The second daughter, Eileen, also went away in the war, to work extremely hard as a Land Army Girl in Wiltshire. She married her tractor driver, who was much lazier than she was, set up home there and raised two children of her own. Eileen was lovely, funnier even than her mother, especially with her weird adopted country accent, and probably anyone else I can think of. She died tragically young, at 51, and came back to D Block in Sutton Dwellings for her final weeks, where helping to looking after her remains what I am most proud to have done.

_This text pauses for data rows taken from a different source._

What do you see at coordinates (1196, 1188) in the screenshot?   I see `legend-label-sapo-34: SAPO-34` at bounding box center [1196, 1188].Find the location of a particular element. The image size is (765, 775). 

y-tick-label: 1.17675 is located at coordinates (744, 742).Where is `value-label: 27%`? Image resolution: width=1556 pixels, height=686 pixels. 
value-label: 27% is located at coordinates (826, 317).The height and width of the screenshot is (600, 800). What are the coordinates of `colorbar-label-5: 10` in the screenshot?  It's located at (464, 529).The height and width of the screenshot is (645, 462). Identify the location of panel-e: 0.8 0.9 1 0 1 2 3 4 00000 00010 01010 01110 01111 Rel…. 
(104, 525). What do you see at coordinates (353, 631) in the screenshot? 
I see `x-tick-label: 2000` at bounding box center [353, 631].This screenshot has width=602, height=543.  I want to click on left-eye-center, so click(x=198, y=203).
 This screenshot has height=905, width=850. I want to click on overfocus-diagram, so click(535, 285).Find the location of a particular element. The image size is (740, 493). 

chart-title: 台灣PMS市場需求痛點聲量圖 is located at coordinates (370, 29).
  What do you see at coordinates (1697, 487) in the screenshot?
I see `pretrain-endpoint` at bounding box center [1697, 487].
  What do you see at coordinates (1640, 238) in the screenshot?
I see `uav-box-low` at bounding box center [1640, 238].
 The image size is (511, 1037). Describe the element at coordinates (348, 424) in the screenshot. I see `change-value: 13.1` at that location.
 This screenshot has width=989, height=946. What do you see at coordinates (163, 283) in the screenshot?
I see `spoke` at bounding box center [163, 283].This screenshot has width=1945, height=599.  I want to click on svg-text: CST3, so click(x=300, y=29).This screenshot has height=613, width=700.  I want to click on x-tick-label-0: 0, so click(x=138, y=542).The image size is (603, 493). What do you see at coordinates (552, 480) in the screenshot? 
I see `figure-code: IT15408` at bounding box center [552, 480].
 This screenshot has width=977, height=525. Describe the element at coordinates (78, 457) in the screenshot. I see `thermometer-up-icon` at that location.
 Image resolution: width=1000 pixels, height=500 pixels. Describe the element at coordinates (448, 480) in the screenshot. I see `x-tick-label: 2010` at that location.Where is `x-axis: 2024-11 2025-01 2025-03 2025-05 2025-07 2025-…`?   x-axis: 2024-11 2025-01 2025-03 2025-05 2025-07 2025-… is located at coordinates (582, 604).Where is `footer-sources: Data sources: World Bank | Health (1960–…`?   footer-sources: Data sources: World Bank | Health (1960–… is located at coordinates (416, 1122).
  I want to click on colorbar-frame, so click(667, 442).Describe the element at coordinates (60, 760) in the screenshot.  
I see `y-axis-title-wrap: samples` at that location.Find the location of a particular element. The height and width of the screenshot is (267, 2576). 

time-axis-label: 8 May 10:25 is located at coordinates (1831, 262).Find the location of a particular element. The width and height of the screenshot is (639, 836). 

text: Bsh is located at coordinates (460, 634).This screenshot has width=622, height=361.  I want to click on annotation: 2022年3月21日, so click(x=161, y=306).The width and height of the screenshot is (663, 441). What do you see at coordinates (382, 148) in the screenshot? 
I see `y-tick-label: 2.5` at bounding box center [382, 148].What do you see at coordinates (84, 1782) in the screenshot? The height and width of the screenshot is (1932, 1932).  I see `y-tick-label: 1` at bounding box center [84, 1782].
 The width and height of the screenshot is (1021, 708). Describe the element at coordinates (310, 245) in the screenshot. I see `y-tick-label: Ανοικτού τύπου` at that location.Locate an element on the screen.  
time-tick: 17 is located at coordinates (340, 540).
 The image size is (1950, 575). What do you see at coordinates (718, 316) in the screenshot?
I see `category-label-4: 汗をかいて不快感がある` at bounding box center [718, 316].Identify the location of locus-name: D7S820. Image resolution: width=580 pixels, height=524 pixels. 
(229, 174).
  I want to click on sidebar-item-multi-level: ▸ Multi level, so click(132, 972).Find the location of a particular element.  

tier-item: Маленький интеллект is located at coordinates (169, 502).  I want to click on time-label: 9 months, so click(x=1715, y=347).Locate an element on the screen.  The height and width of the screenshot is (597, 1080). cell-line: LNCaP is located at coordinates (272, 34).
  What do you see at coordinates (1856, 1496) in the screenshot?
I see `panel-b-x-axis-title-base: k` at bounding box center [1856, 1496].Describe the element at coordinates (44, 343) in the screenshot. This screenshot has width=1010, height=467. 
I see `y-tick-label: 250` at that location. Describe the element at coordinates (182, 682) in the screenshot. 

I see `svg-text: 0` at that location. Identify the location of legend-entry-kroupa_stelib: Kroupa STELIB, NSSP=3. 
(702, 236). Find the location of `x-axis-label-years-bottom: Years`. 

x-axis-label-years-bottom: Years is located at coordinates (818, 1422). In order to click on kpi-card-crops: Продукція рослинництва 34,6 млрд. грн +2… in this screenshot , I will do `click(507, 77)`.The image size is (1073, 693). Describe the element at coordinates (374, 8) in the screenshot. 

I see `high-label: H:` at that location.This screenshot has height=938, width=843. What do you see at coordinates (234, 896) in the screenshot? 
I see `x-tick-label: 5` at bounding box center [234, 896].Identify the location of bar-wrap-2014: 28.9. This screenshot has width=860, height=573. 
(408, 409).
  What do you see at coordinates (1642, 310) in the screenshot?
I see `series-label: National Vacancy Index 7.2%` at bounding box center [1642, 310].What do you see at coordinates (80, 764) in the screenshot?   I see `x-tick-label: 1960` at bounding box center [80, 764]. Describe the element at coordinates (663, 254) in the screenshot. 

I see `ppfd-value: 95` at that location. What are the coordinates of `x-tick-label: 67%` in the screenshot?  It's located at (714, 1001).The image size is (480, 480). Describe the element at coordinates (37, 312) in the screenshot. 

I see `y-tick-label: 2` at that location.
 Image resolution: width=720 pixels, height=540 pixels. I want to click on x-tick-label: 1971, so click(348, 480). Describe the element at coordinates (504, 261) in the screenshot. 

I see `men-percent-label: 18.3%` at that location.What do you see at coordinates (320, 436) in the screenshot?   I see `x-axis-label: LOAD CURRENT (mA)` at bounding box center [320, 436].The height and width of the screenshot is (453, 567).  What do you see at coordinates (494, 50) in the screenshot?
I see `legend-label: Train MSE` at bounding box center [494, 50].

Una, the youngest daughter, was a model aunt to me: kind, enthusiastic, a compelling talker and a great listener. She excelled academically, and won numerous prizes at her school, the Sacred Heart. She qualified as a nurse and subsequently as a midwife, for which she won the gold medal as top of her intake. She spent all of her career in the NHS, mostly at Westminster Hospital and latterly at Roehampton, apart from a period as an RAF officer, where she was highly regarded for her work supervising the evacuation of casualties by air. Her parents sometimes exasperated her – whose don’t ? – but it is beyond doubt that she loved them to pieces, and that their footsteps continued to echo the most resonantly through her life long after they had died.
So in honour of my aunt, her parents and siblings – Sutton Dwellers all – and of all the others whether known or forgotten who have passed through that community, it seems fitting that her passing should briefly be marked in the Dwellings, and that at least some modest part of those Dwellings themselves should be conserved.